Anaraki Maryam Pourkamali, Sadeghi Mehdi
Department of Computer Engineering, Science and Research Branch, Islamic Azad University, P.O. Box 14515/775, Tehran, Iran.
National Institute of Genetic Engineering and Biotechnology, P.O. Box 14965/161, Tehran, Iran; School of Biological Sciences, Institute for Research in Fundamental Sciences, Tehran, Iran.
Int J Comput Biol Drug Des. 2014;7(4):358-68. doi: 10.1504/IJCBDD.2014.066543. Epub 2014 Dec 25.

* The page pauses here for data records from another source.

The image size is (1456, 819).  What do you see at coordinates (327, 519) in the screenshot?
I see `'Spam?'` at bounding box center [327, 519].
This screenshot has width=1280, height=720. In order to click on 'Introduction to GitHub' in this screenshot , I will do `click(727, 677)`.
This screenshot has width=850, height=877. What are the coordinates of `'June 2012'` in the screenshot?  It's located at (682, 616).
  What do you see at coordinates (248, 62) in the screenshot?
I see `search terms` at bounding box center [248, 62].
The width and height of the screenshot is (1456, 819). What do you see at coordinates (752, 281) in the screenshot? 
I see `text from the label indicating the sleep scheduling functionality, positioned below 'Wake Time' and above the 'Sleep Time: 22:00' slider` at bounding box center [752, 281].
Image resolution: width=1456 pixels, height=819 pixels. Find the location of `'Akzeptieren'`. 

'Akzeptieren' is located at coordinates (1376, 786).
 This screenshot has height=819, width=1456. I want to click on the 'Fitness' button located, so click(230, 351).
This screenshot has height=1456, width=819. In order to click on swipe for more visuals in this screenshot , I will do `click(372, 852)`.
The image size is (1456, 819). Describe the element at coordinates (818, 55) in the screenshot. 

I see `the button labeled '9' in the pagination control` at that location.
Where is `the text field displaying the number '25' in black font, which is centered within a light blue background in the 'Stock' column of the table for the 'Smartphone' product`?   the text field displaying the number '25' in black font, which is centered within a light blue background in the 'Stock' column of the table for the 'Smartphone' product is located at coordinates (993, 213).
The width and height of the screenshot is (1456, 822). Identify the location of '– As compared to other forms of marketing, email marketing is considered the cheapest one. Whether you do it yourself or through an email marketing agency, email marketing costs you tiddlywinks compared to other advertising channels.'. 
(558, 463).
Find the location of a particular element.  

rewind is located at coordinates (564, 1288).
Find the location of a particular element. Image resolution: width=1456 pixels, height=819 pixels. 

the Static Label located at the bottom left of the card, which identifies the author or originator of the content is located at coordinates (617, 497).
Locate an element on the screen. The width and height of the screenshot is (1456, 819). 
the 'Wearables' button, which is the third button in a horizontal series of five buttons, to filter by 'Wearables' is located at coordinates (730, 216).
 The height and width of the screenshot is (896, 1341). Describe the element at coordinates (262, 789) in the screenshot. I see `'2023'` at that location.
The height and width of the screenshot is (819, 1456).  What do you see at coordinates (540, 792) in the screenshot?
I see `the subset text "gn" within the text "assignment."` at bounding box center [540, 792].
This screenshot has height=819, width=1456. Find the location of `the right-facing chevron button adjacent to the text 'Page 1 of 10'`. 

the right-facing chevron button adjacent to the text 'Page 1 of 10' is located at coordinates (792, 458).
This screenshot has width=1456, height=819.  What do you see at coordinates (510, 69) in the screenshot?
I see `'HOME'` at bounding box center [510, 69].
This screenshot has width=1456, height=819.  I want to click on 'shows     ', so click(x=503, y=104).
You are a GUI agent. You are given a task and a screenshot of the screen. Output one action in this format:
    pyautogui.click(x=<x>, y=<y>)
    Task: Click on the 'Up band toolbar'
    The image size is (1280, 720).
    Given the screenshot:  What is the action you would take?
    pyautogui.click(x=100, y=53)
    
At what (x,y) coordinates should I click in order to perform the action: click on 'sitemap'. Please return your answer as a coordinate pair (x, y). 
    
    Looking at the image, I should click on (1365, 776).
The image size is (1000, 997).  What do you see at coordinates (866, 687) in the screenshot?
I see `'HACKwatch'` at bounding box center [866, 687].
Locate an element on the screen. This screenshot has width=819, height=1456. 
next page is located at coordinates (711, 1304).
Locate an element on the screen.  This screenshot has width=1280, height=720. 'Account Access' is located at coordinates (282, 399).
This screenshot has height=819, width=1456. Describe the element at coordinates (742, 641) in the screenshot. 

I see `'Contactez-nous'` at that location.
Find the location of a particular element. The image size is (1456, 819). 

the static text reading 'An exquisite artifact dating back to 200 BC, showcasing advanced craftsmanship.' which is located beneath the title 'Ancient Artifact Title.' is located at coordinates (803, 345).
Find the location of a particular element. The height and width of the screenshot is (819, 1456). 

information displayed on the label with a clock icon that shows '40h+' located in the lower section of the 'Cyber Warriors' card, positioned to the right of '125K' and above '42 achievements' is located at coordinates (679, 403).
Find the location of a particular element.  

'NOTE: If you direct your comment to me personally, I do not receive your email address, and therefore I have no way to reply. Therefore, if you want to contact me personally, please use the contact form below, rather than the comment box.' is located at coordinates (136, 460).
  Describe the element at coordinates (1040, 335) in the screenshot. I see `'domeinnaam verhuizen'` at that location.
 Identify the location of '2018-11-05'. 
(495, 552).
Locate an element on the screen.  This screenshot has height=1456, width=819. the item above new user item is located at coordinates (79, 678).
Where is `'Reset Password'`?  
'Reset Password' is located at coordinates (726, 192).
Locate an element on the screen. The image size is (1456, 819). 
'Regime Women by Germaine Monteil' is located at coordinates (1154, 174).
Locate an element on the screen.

Availability of complete human genome is a crucial factor for genetic studies to explore possible association between the genome and complex diseases. Haplotype, as a set of single nucleotide polymorphisms (SNPs) on a single chromosome, is believed to contain promising data for disease association studies, detecting natural positive selection and recombination hotspots. Various computational methods for haplotype reconstruction from aligned fragment of SNPs have already been proposed. This study presents a novel approach to obtain paternal and maternal haplotypes form the SNP fragments on minimum error correction (MEC) model. Reconstructing haplotypes in MEC model is an NP-hard problem. Therefore, our proposed methods employ two fast and accurate clustering techniques as the core of their procedure to efficiently solve this ill-defined problem. The assessment of our approaches, compared to conventional methods, on two real benchmark datasets, i.e., ACE and DALY, proves the efficiency and accuracy.
完整人类基因组的可用性是基因研究探索基因组与复杂疾病之间可能关联的关键因素。单倍型作为单条染色体上的一组单核苷酸多态性(SNP),被认为包含用于疾病关联研究、检测自然正选择和重组热点的有价值数据。已经提出了各种从SNP比对片段重建单倍型的计算方法。本研究提出了一种基于最小错误校正(MEC)模型从SNP片段中获取父本和母本单倍型的新方法。在MEC模型中重建单倍型是一个NP难问题。因此,我们提出的方法采用两种快速准确的聚类技术作为其过程的核心,以有效解决这个定义不明确的问题。与传统方法相比,我们的方法在两个真实基准数据集即ACE和DALY上的评估证明了其效率和准确性。